--- Supplied records ---
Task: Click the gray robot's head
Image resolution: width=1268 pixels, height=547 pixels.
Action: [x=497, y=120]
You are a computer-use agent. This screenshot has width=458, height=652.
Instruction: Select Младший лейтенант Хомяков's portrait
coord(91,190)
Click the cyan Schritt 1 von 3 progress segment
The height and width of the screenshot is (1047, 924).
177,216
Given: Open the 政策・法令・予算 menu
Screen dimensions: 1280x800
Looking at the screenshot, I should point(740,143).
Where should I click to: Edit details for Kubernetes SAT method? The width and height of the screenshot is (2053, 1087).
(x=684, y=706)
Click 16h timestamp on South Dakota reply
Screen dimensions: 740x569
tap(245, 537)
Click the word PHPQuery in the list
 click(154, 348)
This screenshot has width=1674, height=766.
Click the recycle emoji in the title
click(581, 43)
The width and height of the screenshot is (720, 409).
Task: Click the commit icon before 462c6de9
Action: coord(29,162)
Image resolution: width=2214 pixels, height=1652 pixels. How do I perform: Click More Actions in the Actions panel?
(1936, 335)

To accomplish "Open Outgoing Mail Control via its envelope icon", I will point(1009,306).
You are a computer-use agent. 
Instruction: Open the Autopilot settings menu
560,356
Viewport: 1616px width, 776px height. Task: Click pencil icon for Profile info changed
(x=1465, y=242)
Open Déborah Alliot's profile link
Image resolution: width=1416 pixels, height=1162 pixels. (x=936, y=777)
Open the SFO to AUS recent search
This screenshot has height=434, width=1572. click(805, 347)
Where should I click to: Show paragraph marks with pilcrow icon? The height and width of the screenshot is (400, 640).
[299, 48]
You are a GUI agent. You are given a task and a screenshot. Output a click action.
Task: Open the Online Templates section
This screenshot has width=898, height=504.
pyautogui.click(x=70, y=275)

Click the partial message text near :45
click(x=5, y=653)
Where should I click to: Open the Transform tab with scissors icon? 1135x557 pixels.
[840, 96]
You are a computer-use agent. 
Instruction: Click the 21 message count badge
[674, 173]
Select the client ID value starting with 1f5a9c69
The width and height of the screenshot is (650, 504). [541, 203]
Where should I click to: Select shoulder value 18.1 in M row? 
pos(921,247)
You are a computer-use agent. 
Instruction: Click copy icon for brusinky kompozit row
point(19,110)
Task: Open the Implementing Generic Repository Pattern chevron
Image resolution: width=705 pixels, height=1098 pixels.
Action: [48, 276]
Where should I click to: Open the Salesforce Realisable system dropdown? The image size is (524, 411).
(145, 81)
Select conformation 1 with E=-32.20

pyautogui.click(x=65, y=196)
---
**Exercise objective:** What is needed is an exact printout of every line from the one with "Where should I click to: Select" through the end of the data, including both, and nothing more.

**Answer for the task:**
Where should I click to: Select shoulder value 18.1 in M row? 
pos(921,247)
You are a computer-use agent. 
Instruction: Click copy icon for brusinky kompozit row
point(19,110)
Task: Open the Implementing Generic Repository Pattern chevron
Image resolution: width=705 pixels, height=1098 pixels.
Action: [48, 276]
Where should I click to: Open the Salesforce Realisable system dropdown? The image size is (524, 411).
(145, 81)
Select conformation 1 with E=-32.20

pyautogui.click(x=65, y=196)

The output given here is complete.